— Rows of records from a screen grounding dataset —
....
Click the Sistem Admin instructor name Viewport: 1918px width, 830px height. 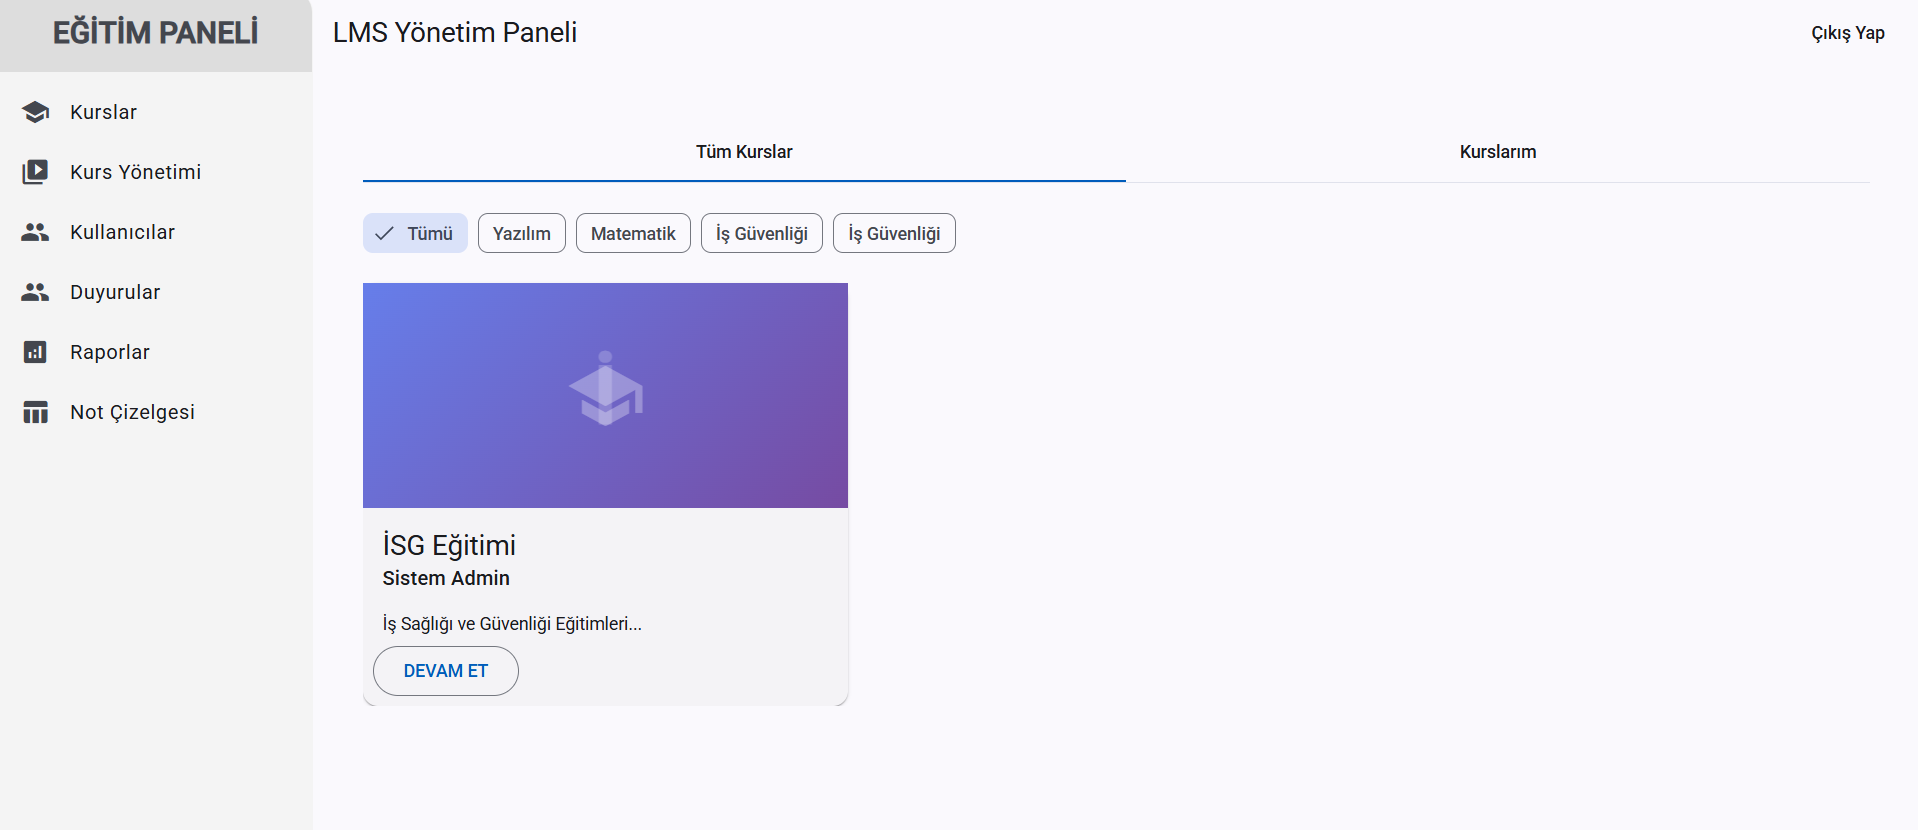446,578
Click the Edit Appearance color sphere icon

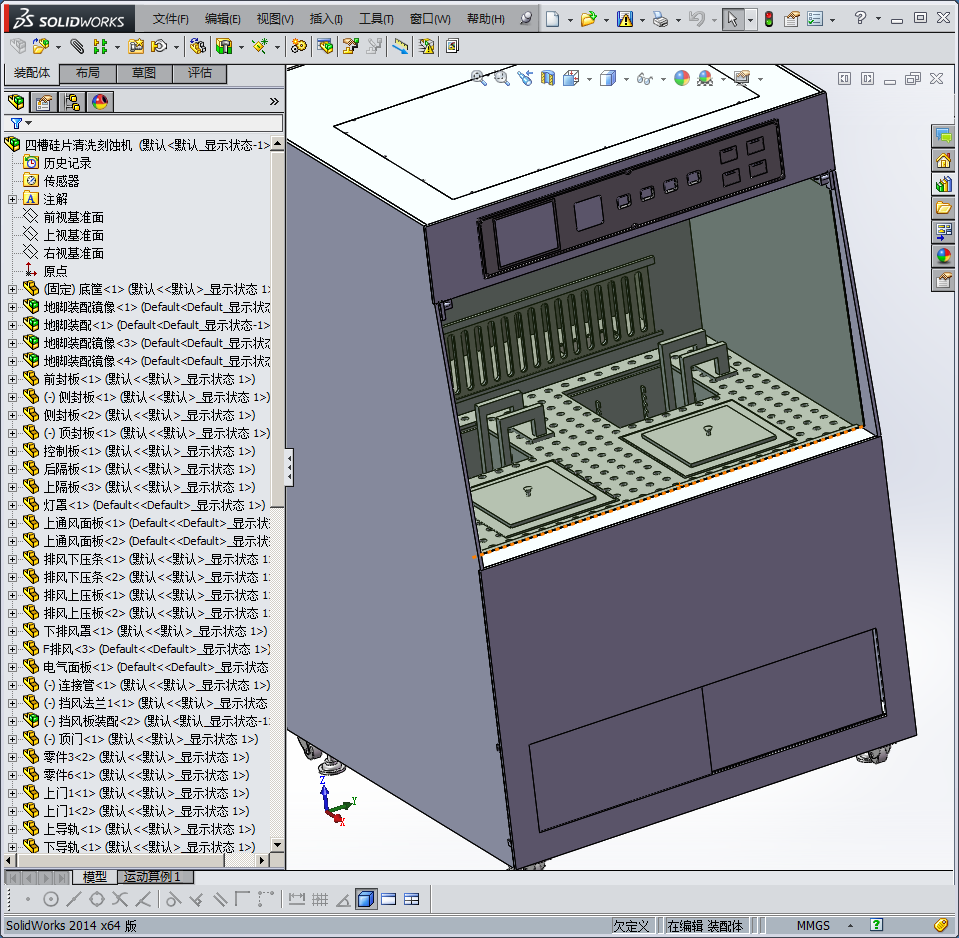[x=682, y=78]
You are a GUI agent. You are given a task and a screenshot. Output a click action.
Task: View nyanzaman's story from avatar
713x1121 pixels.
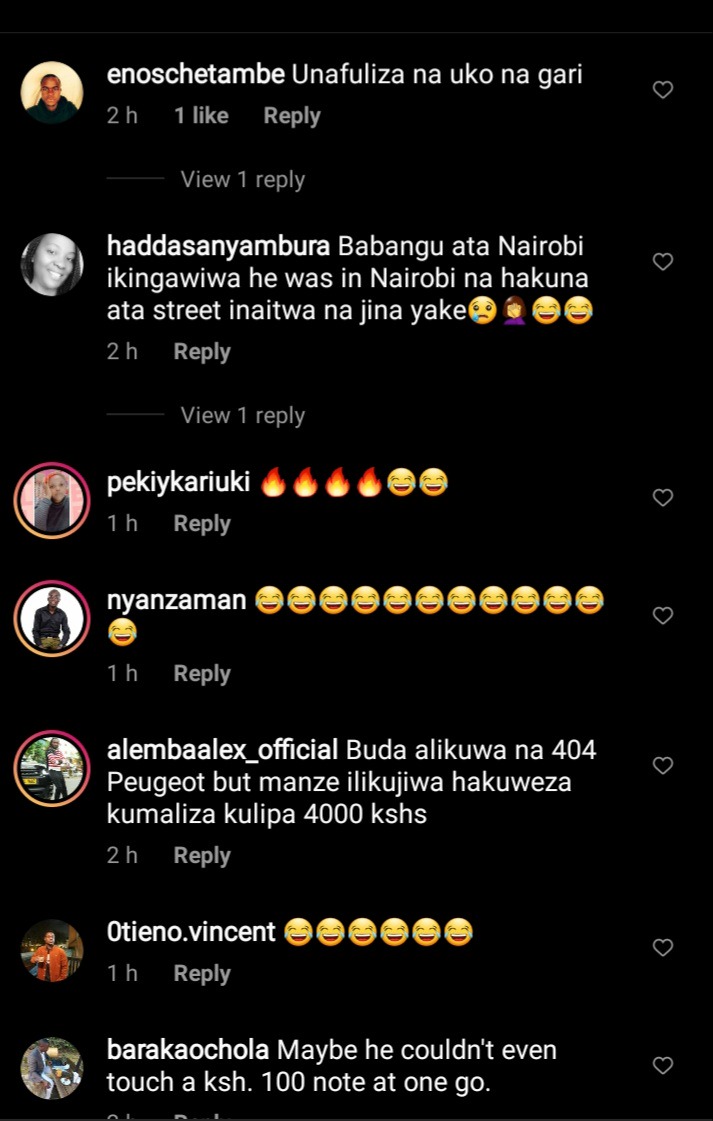coord(51,618)
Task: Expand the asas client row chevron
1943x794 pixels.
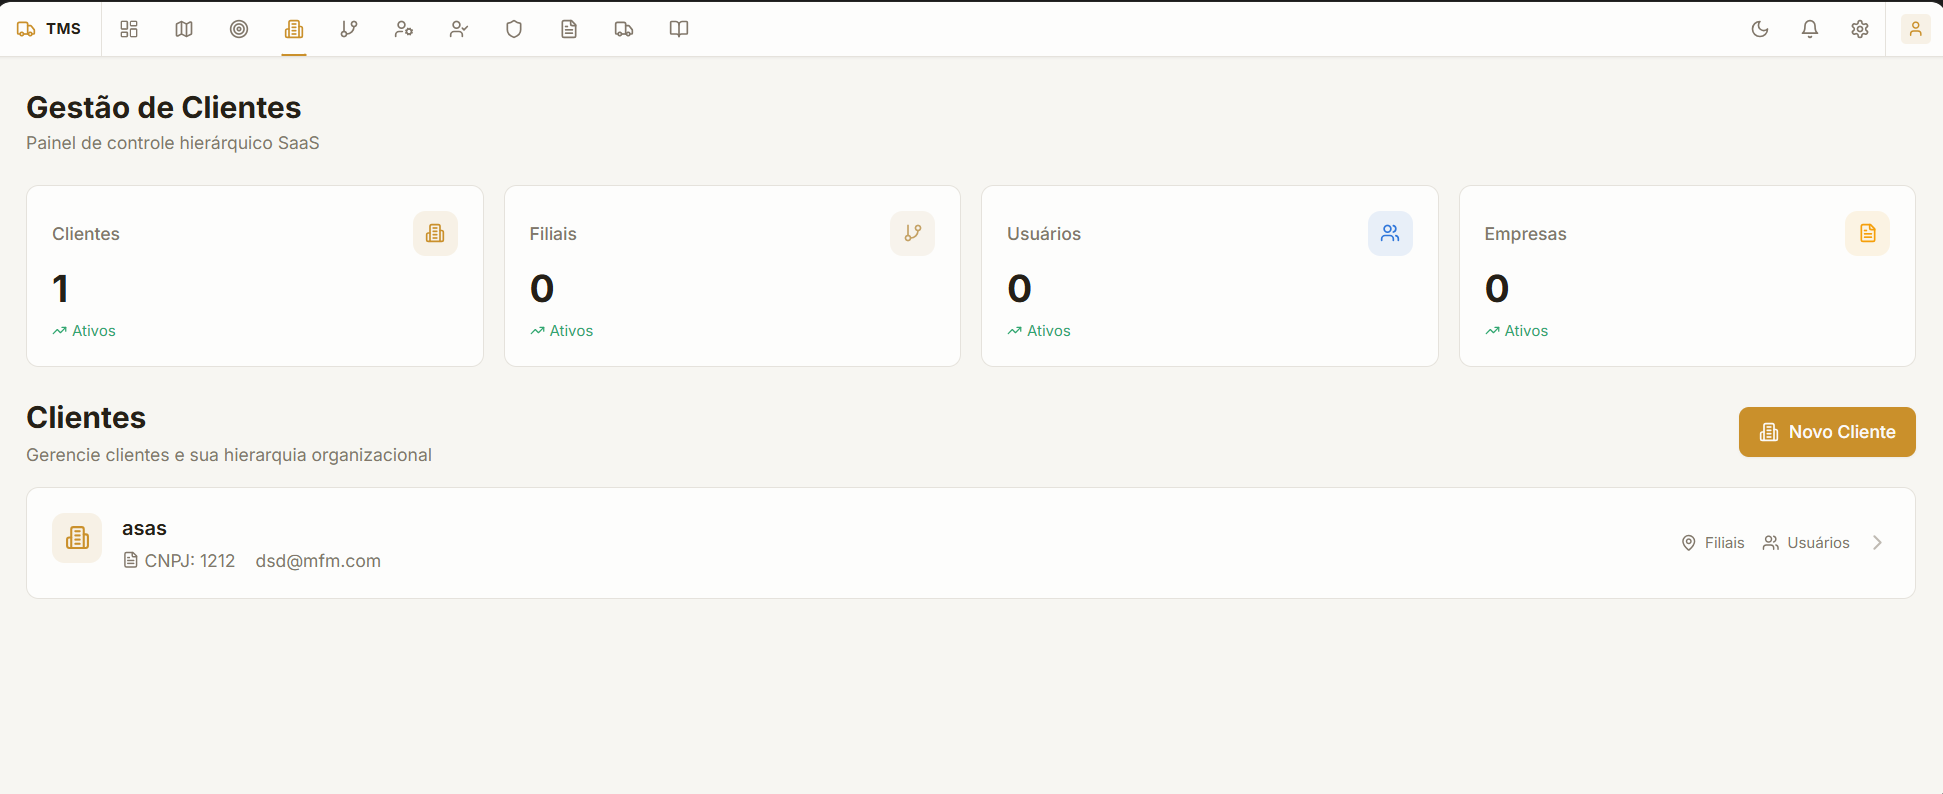Action: click(1877, 543)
....
Write out again the part of the records that opens with the line containing "Task: Expand the asas client row chevron" and runs through the end of the records, including the requests, and shift every click coordinate in the answers by -84. Leave the pictures out of your answer.

Task: Expand the asas client row chevron
1943x794 pixels.
Action: click(1793, 459)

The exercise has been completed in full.